Media Capture API: Helping Web developers directly import image, video, and sound data into Web apps

Last March, we released a prototype implementation of the audio portion of a working draft of the W3C Media Capture API on HTML5 Labs. This prototype publicized some proposed API enhancements described in section 6.1 of Microsoft’s HTML Speech XG Speech API Proposal. We have now updated the prototype to include the image and video capture features described in the proposal to support scenarios we’ve heard are important for Web developers, as well as incorporating your feedback on audio.

As more and more consumers use mobile devices to take still pictures, videos, and sound clips, Web developers increasingly need support to capture and upload image, video, and sound from their Web sites and applications. A usable and standardized API for media capture means Web sites and apps will be able to access these features in a common way across all browsers in the future.
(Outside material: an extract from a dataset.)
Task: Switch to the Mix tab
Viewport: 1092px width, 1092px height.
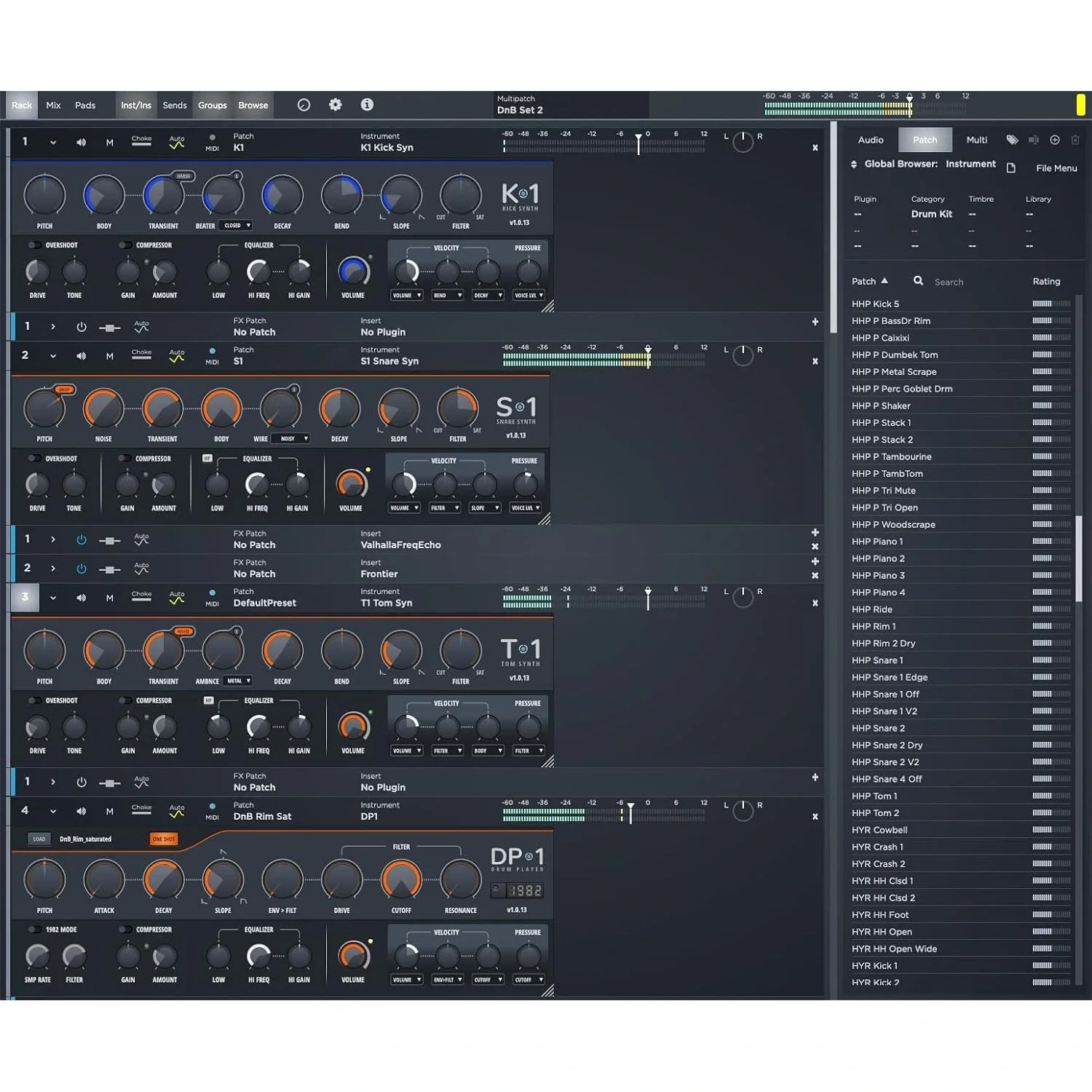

During this past year, the effort to standardize media capture has intensified. The WebRTC working group was formed and combined scenarios that support basic video and audio capture with the ability to share that media in real-time communication scenarios. A broad interest in both of these scenarios from industry partners and browser vendors alike shifted focus away from the Media Capture API and brought the WebRTC draft spec to the forefront.

This past November, we took our experience with the development of this prototype and interest in media capture for the browser to the W3C's technical plenary meeting (TPAC). Travis Leithead shared some of our feedback with the Device APIs (DAP) Working Group and we continued existing discussions within the HTML Speech Incubator Group. One result of our engagement was the formation of a media capture joint task force in order to bring the best of local media capture and real-time communication scenarios together. We are actively participating in the task force and support the getUserMedia approach to capture.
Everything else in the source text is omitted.